(Saved entries)
******
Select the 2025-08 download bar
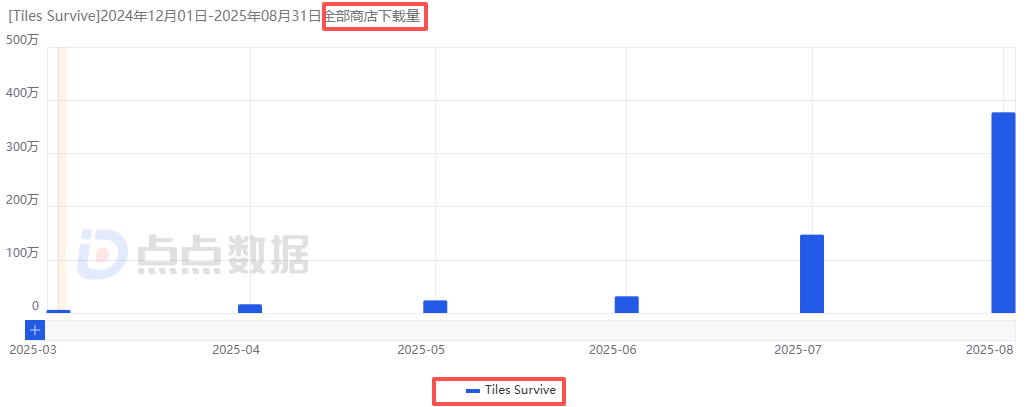This screenshot has height=407, width=1033. coord(1003,213)
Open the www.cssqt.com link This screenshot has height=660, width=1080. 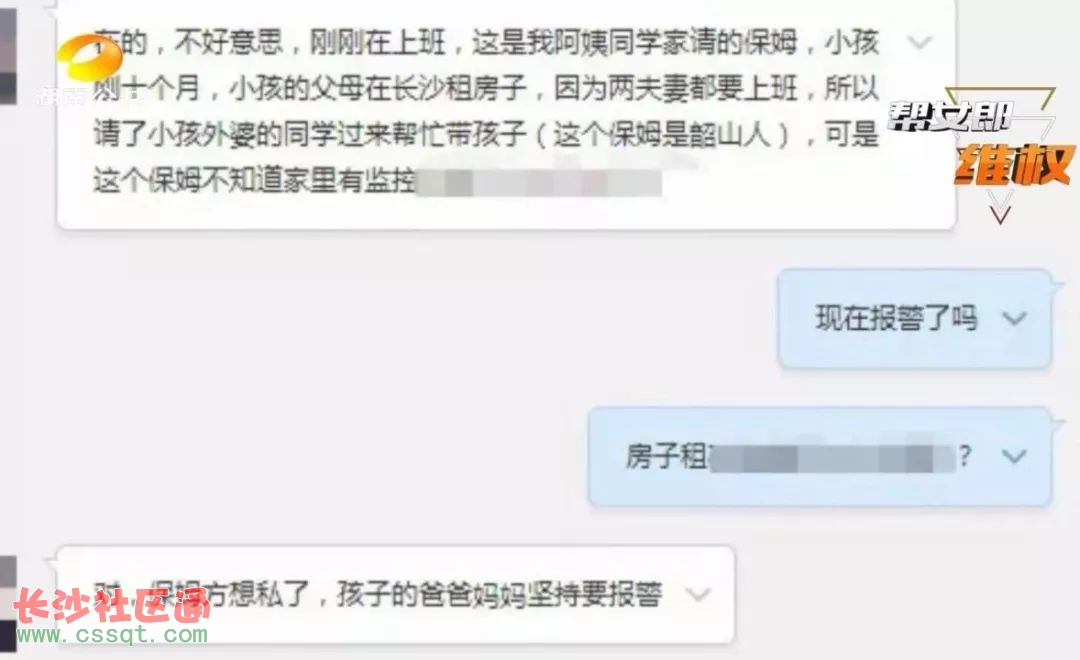[x=112, y=635]
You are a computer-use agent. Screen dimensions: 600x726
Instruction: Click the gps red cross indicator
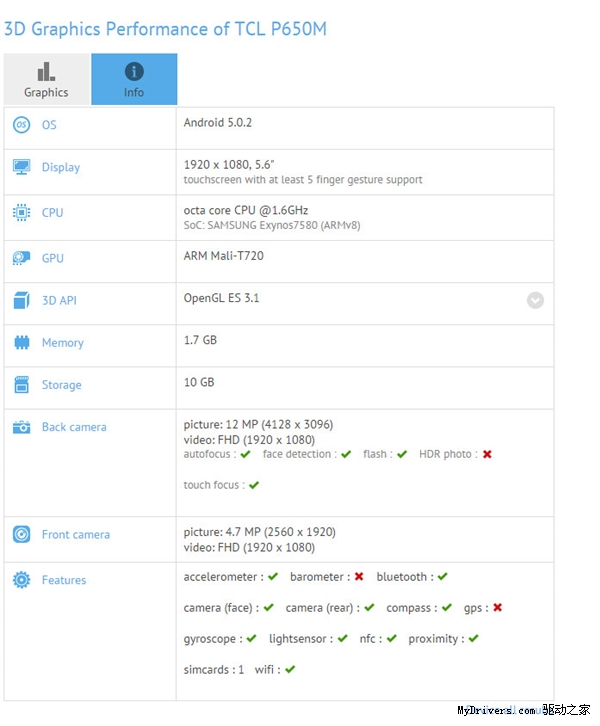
******
EXERCISE BRIEF
Please retype, exactly and with the pictures left out, the lines from the line containing "You are a computer-use" through the last line of the records above.

ANSWER BOX
You are a computer-use agent. Screen dimensions: 600x726
Instruction: Click the gps red cross indicator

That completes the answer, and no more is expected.